(Saved data entries)
┌──

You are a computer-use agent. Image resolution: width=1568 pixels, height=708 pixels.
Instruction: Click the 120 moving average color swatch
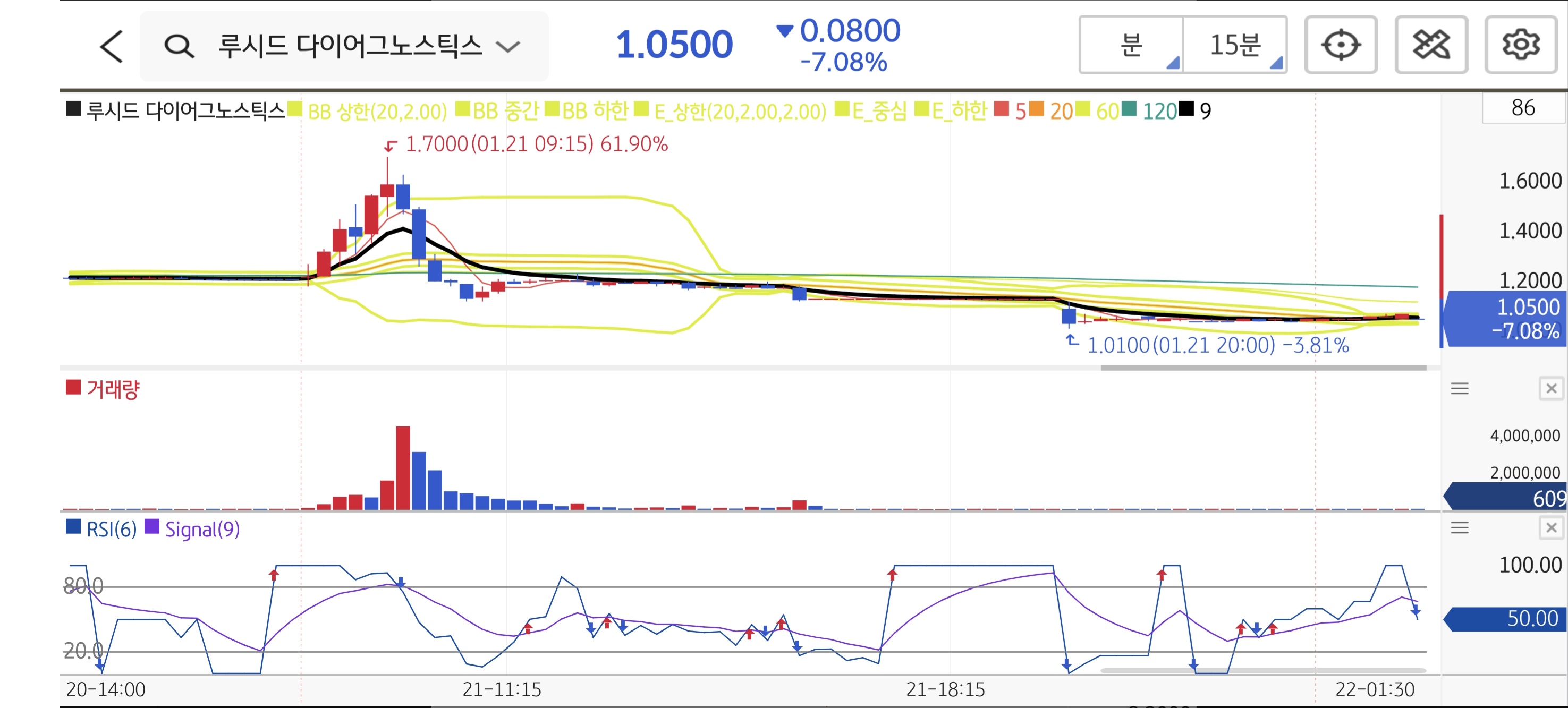click(x=1129, y=109)
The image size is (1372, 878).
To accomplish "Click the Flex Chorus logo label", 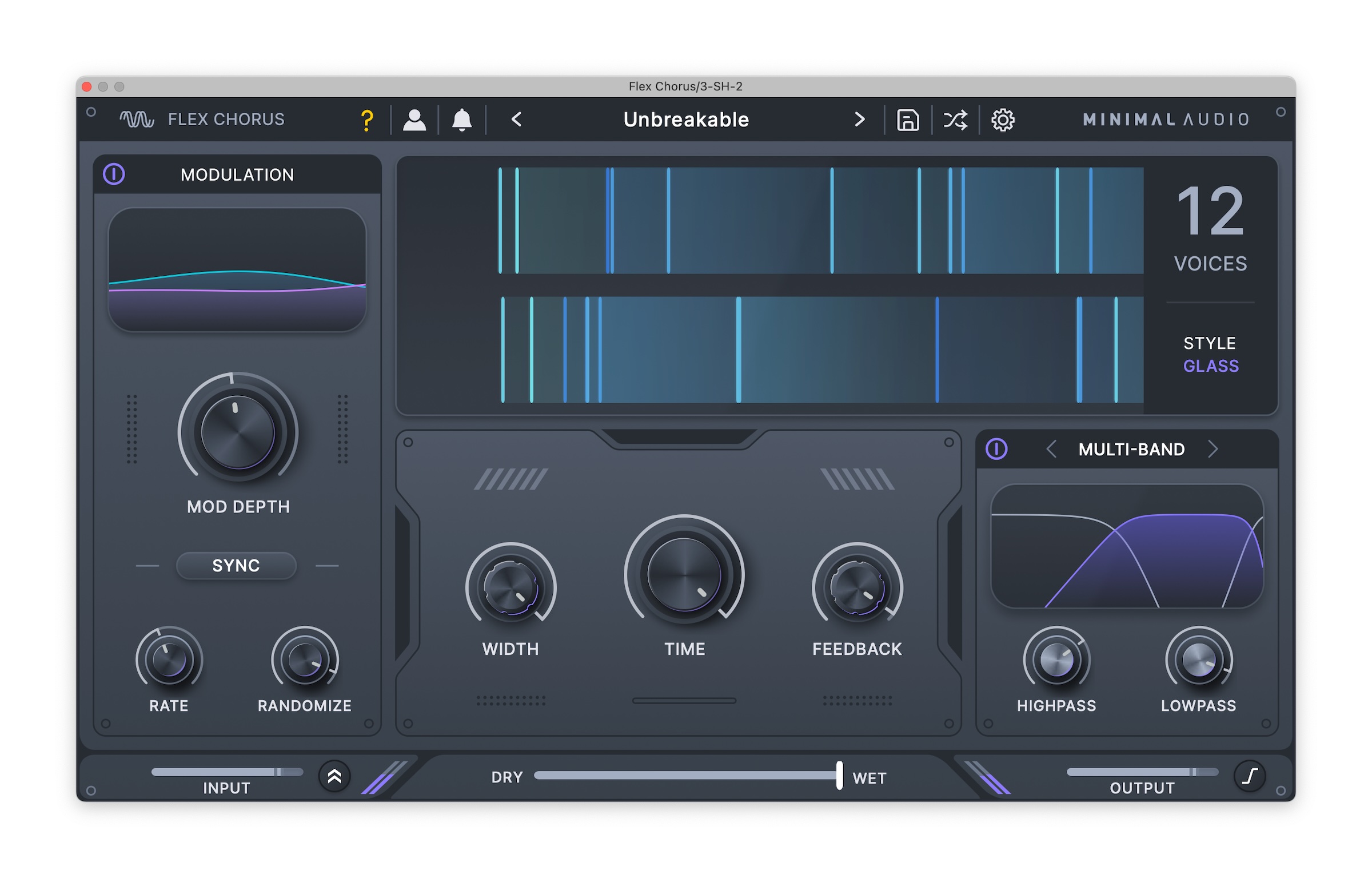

└──

• [EXERCISE GOAL]: Write out all the records exactly, omitting the images.

• [TASK ANSWER]:
You are a computer-use agent. Image resolution: width=1568 pixels, height=708 pixels.
Instruction: Click the 120 moving average color swatch
click(x=1129, y=109)
The image size is (1372, 878).
To accomplish "Click the Flex Chorus logo label", 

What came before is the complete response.